▶ _Requirement_
Where the material below has a line containing "Image resolution: width=1920", start repeating exactly, and keep going through the line containing "Open the Per", with no other lines.

★ ★ ★ ★

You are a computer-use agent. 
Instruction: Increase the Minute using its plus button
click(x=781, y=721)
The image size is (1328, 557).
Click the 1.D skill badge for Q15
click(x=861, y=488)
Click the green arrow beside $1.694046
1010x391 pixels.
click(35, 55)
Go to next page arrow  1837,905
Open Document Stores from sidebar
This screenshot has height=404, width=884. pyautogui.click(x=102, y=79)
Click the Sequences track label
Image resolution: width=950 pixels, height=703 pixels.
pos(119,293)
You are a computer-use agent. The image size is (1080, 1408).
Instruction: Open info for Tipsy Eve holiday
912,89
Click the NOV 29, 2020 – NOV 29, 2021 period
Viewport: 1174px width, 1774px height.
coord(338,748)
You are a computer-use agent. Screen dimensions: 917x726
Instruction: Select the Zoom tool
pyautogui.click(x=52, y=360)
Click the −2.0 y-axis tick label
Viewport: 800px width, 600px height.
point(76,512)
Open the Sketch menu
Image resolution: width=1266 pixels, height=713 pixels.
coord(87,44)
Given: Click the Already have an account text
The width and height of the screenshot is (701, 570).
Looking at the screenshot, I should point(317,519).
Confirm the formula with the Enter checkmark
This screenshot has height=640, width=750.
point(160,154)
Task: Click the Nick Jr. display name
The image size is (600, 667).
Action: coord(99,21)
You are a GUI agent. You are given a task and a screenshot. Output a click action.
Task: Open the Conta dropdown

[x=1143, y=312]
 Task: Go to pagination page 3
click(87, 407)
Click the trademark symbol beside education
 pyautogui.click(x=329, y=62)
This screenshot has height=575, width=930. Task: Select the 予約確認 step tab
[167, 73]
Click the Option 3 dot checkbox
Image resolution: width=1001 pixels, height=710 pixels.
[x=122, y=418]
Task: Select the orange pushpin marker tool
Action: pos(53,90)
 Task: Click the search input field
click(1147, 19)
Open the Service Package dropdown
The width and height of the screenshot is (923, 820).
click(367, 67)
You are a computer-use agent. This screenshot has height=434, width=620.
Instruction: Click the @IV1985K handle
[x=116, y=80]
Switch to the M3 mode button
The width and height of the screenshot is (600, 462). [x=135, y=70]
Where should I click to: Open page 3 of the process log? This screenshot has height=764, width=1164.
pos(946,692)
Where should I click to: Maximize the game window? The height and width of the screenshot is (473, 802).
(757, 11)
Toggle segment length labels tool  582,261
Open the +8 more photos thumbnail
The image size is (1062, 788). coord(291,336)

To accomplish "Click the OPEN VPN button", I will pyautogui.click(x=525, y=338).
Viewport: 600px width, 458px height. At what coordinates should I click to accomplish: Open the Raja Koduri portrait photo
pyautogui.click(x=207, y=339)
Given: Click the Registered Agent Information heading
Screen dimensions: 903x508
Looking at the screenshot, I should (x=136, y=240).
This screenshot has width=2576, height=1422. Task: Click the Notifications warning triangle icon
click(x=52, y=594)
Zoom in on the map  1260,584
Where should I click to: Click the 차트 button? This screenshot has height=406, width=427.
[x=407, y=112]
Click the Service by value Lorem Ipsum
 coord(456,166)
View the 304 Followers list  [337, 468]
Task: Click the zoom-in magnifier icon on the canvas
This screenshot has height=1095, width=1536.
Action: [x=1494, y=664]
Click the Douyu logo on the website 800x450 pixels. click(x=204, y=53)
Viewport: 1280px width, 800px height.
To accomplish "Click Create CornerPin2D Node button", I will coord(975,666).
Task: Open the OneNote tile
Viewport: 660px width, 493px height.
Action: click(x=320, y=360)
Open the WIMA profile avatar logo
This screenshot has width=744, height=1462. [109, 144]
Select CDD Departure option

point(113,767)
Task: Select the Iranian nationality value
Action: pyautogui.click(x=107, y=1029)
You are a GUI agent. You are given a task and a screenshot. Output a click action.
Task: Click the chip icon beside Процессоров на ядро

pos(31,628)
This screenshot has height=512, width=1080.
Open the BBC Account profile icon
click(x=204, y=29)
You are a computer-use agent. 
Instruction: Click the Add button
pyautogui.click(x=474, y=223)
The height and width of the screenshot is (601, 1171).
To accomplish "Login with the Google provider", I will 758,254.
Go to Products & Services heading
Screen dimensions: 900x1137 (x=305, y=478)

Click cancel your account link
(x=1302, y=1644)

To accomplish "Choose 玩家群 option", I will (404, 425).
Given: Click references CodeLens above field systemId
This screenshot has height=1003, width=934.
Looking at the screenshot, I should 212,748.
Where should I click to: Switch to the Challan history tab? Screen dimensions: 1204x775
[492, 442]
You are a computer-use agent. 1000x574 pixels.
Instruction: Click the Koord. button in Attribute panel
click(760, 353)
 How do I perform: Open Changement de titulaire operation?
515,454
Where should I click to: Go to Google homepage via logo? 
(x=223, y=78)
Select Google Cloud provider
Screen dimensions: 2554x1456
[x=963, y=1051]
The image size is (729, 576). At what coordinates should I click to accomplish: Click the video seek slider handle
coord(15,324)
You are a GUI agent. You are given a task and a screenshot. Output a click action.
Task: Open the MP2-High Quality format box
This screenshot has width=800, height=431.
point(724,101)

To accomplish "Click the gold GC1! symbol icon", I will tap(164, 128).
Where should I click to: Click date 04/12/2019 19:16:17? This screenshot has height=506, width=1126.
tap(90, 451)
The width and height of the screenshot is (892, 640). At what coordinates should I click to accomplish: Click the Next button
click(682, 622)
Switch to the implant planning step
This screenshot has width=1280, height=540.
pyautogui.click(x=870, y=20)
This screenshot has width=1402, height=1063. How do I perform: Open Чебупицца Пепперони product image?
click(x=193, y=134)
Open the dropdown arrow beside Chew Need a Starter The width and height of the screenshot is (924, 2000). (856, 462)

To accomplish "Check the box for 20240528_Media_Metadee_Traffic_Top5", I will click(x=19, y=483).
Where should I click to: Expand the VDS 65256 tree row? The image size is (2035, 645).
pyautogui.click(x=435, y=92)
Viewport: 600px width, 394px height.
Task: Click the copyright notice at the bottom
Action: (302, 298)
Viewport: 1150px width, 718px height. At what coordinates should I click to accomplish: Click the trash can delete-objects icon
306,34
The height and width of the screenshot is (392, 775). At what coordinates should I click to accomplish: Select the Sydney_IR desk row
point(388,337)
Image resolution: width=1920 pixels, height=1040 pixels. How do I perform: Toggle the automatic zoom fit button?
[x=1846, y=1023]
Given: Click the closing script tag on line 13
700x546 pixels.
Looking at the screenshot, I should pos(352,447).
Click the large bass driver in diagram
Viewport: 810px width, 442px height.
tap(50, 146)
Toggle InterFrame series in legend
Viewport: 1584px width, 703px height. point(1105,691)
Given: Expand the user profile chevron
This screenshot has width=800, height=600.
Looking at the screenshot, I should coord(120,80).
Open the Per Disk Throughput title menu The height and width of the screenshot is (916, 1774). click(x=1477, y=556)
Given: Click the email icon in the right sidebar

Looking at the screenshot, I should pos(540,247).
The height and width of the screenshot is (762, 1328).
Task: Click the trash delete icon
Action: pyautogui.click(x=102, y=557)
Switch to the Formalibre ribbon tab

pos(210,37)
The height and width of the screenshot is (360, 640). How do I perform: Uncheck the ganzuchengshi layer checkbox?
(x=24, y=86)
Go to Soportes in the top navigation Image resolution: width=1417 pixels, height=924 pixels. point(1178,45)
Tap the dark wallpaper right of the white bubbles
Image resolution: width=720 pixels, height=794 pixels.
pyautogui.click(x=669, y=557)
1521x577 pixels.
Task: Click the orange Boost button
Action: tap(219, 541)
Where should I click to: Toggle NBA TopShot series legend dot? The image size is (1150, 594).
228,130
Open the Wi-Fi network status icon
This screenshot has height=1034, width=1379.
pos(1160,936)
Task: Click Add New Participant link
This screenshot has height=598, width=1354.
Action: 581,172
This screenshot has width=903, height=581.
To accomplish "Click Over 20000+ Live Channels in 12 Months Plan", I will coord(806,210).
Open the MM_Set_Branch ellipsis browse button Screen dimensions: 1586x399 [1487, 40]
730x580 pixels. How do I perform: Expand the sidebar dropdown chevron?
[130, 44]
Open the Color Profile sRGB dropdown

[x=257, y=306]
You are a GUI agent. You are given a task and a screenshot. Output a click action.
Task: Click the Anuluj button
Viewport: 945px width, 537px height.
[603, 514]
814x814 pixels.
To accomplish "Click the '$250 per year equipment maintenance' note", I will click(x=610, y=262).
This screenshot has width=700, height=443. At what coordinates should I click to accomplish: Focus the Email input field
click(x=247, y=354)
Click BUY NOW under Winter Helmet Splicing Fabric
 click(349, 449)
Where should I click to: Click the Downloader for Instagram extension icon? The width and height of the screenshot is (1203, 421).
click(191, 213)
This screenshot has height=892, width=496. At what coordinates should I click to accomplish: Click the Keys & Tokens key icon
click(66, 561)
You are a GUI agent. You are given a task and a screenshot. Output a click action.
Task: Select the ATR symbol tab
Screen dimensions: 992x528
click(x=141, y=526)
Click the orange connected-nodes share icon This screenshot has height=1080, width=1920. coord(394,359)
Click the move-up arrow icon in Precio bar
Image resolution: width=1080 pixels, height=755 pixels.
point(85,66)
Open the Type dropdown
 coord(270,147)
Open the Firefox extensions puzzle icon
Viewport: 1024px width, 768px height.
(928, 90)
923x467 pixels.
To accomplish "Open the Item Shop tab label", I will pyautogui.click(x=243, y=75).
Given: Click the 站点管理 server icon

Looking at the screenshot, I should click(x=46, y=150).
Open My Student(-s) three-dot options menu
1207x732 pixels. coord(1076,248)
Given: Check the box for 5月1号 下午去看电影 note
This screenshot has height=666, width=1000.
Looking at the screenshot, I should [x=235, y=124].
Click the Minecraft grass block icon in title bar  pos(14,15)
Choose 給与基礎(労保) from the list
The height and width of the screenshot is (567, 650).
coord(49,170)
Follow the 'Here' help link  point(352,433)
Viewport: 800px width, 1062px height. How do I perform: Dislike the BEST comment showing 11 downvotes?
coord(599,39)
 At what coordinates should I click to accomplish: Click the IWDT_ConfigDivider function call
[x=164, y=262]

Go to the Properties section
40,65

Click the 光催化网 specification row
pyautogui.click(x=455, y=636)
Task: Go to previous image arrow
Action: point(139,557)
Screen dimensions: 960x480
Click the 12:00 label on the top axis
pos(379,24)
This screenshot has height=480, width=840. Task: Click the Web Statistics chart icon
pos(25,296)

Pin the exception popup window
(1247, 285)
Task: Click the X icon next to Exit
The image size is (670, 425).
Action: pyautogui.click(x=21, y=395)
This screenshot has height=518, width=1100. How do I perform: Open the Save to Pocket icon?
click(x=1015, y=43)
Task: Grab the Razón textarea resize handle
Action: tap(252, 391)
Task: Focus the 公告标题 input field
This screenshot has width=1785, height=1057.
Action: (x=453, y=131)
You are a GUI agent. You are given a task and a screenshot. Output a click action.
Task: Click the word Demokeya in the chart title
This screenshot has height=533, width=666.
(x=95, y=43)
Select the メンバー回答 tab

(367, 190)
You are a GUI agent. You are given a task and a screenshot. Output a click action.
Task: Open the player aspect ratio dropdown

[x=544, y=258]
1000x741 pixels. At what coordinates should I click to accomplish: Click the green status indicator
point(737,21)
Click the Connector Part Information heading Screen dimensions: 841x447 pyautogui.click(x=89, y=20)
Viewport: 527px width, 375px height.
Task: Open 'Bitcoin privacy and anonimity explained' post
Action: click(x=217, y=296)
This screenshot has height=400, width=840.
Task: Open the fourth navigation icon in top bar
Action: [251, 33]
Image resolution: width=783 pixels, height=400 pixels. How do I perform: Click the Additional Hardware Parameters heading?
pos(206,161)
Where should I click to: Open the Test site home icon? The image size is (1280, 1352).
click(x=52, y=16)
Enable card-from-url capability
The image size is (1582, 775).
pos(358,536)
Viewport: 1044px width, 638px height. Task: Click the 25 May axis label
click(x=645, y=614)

★ ★ ★ ★

▶ _Task output_
Image resolution: width=1920 pixels, height=1040 pixels. How do I perform: Toggle the automatic zoom fit button?
[x=1846, y=1023]
Given: Click the closing script tag on line 13
700x546 pixels.
Looking at the screenshot, I should pos(352,447).
Click the large bass driver in diagram
Viewport: 810px width, 442px height.
tap(50, 146)
Toggle InterFrame series in legend
Viewport: 1584px width, 703px height. point(1105,691)
Given: Expand the user profile chevron
This screenshot has width=800, height=600.
Looking at the screenshot, I should coord(120,80).
Open the Per Disk Throughput title menu The height and width of the screenshot is (916, 1774). click(x=1477, y=556)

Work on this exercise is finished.